Consider these modifications to tol33t/2: tol33t([], []). tol33t([Code|Codes], Remainder) :- translate([Code], Translation), !, tol33t(Codes, Rest), append(Translation, Rest, Remainder). tol33t([Code|Codes], [Code|Remainder]) :- tol33t(Codes, Remainder). The first clause is the base case. The second clause will succeed iff there is a translation for the current Code via translate/2, as a list of characters of arbitrary length (Translation - note you had [Lower] instead, which restricted results to lists of length 1 only). The cut (!) after the check for a code translation commits to finding the Rest of the solution recursively and then appends the Translation to the front, as the Remainder to return. The third clause is executed iff there was no translation for the current Code (i.e., the call to translate/2) in the second clause. In this case, no translation for the Code means we just return it as is and compute the rest. EDIT: If you don't have cut (!), the second and third clauses can be combined to become: tol33t([Code|Codes], Remainder) :- tol33t(Codes, Rest), (translate([Code], Translation) -> append(Translation, Rest, Remainder) ; Remainder = [Code|Rest] ).

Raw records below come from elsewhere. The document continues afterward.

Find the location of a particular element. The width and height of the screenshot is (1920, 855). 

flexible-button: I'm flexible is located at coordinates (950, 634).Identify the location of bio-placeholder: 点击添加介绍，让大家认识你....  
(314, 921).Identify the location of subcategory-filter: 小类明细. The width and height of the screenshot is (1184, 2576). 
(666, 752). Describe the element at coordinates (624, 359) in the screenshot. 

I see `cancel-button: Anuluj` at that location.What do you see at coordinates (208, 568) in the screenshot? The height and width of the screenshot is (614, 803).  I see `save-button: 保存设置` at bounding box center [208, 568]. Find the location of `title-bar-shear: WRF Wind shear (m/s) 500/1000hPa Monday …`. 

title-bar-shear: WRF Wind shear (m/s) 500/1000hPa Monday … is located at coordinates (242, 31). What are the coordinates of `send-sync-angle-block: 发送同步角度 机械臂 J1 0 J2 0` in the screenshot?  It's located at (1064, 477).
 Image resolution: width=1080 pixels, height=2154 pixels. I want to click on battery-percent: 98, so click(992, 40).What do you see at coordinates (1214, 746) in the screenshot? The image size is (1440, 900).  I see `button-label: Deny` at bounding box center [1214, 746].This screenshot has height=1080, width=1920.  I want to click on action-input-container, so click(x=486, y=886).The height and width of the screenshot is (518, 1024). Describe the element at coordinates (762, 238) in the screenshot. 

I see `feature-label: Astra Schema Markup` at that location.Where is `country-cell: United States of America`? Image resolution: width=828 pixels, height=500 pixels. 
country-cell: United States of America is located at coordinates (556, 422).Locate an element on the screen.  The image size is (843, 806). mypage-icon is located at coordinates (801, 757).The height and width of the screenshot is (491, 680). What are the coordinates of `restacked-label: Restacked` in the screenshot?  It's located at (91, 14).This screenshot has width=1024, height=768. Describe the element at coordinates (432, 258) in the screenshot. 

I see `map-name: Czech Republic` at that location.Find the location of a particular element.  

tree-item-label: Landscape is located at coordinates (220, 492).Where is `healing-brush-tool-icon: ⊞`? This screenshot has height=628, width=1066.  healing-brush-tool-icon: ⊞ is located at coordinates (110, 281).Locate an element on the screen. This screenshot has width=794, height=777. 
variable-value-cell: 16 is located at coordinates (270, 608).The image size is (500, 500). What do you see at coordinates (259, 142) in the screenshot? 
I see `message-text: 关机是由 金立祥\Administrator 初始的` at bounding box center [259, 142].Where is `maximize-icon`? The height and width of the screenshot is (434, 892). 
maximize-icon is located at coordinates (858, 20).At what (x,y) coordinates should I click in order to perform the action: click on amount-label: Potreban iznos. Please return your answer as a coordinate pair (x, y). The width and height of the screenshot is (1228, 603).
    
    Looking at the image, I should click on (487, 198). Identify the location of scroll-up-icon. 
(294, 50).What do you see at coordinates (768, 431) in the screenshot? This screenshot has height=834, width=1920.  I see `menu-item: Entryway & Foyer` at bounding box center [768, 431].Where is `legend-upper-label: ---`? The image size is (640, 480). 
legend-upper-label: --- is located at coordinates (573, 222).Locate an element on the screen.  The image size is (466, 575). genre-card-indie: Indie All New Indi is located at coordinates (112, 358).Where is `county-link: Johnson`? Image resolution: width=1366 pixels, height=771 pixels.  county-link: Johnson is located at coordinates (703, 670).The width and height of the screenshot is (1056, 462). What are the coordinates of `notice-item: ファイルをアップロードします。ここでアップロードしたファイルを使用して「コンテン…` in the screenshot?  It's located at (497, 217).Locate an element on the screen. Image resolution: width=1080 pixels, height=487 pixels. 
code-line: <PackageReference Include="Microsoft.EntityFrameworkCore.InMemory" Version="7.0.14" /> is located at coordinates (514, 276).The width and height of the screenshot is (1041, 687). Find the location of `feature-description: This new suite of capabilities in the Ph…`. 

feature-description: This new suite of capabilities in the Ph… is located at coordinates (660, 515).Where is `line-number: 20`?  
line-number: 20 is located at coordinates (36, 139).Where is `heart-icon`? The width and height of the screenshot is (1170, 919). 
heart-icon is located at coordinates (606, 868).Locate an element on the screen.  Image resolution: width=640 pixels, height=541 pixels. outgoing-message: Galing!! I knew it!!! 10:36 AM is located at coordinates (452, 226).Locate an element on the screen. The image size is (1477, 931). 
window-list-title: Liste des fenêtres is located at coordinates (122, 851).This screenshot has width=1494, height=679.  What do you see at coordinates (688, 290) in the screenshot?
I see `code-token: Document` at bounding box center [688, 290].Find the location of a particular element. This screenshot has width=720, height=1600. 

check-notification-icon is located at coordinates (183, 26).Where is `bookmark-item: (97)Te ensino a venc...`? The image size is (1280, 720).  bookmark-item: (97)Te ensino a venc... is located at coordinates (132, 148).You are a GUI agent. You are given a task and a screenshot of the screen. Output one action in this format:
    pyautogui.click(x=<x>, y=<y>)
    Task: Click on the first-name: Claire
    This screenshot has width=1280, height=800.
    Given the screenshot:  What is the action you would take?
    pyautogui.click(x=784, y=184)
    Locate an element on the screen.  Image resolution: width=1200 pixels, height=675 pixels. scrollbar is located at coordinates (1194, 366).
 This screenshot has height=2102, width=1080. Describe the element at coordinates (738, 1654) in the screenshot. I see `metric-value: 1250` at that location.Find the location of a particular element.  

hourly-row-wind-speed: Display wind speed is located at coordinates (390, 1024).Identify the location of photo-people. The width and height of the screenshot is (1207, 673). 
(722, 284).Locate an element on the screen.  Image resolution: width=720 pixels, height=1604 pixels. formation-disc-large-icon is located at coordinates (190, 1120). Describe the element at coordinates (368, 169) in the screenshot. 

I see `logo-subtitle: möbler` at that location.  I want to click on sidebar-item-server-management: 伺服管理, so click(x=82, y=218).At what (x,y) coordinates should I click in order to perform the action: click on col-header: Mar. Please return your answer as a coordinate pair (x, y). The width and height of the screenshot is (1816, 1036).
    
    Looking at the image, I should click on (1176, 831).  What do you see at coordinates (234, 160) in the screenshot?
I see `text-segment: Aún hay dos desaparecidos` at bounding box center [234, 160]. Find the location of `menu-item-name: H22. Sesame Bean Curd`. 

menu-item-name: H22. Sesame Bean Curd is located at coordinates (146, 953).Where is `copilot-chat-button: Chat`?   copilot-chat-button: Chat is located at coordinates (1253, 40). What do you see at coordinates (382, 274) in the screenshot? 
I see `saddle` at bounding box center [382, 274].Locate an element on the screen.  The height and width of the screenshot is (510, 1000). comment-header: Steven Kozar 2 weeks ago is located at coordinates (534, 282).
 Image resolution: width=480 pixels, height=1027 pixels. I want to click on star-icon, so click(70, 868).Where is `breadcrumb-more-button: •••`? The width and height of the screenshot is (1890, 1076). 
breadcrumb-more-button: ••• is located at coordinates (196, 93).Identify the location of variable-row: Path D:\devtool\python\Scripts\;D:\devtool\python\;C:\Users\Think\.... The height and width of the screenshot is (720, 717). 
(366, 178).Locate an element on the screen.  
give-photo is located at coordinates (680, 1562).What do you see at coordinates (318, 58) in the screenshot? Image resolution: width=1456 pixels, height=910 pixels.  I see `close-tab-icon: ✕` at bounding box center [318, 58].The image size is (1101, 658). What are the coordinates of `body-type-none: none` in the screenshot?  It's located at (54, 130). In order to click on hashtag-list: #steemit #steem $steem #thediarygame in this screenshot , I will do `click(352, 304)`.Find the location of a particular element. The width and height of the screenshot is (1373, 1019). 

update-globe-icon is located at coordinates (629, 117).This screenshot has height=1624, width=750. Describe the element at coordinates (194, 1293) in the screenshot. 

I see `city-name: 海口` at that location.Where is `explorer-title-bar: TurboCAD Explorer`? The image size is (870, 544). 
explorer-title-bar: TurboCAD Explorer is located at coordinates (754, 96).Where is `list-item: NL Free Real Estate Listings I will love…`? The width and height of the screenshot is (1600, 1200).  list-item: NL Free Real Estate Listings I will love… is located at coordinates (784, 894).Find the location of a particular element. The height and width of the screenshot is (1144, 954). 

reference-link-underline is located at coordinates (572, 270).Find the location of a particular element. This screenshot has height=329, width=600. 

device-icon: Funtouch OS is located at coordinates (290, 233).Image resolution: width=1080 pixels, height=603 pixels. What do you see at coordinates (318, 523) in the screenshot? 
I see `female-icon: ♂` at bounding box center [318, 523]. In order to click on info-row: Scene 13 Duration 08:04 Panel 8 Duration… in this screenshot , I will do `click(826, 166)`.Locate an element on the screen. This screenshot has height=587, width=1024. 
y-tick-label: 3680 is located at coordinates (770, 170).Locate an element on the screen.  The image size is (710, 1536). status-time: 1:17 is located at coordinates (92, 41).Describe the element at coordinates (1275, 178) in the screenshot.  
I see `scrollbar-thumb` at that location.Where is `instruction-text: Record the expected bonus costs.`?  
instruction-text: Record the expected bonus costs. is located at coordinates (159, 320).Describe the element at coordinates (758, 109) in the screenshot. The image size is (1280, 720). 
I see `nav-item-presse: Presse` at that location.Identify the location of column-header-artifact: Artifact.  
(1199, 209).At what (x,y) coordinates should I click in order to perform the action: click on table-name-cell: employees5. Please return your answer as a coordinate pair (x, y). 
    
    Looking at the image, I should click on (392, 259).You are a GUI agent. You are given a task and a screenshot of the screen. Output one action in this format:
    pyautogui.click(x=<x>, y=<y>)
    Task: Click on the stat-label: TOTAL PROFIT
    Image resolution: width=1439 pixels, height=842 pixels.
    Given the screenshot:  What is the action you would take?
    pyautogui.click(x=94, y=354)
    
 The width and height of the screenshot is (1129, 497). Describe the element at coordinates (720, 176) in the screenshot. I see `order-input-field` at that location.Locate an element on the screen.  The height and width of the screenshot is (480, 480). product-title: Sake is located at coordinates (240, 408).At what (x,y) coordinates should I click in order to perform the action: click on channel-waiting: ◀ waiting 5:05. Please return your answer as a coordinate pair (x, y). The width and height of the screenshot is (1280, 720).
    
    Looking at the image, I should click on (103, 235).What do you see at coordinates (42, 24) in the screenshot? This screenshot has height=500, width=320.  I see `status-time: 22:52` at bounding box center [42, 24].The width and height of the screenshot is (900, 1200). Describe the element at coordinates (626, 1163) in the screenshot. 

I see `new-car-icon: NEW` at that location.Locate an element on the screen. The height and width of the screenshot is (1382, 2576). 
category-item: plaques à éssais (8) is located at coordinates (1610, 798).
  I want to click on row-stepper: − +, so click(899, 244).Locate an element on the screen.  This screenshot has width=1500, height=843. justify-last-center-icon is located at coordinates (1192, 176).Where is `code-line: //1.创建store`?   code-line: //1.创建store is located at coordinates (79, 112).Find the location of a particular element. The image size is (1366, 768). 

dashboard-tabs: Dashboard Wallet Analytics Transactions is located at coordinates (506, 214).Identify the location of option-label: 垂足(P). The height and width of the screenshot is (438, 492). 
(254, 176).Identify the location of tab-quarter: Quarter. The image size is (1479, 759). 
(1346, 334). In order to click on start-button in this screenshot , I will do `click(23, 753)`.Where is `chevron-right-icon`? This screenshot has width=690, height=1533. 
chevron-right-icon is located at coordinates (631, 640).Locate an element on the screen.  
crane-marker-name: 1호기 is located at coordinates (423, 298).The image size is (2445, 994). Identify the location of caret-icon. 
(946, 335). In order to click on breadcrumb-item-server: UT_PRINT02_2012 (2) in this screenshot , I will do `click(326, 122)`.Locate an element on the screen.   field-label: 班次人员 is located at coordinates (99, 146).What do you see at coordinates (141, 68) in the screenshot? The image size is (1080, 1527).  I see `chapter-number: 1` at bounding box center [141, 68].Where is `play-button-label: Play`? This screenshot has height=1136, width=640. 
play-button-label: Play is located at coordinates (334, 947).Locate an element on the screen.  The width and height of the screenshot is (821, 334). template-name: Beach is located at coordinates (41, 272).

This (unoptimized) version checks, at every Code in the character list, if there is a translate/2 that suceeds; if so, the Translation is appended to the Rest, else the Code is passed through unchanged. Note that this has the same semantics as the implementation above, in that solutions are commited to (i.e., simulating a cut !) if the antecedent to -> (translate/2) succeeds. Note that the cut in both implementations is strictly necessary; without it, the program will backtrack to find solutions where Code bindings are not translated where there exists an applicable translate/2 clause.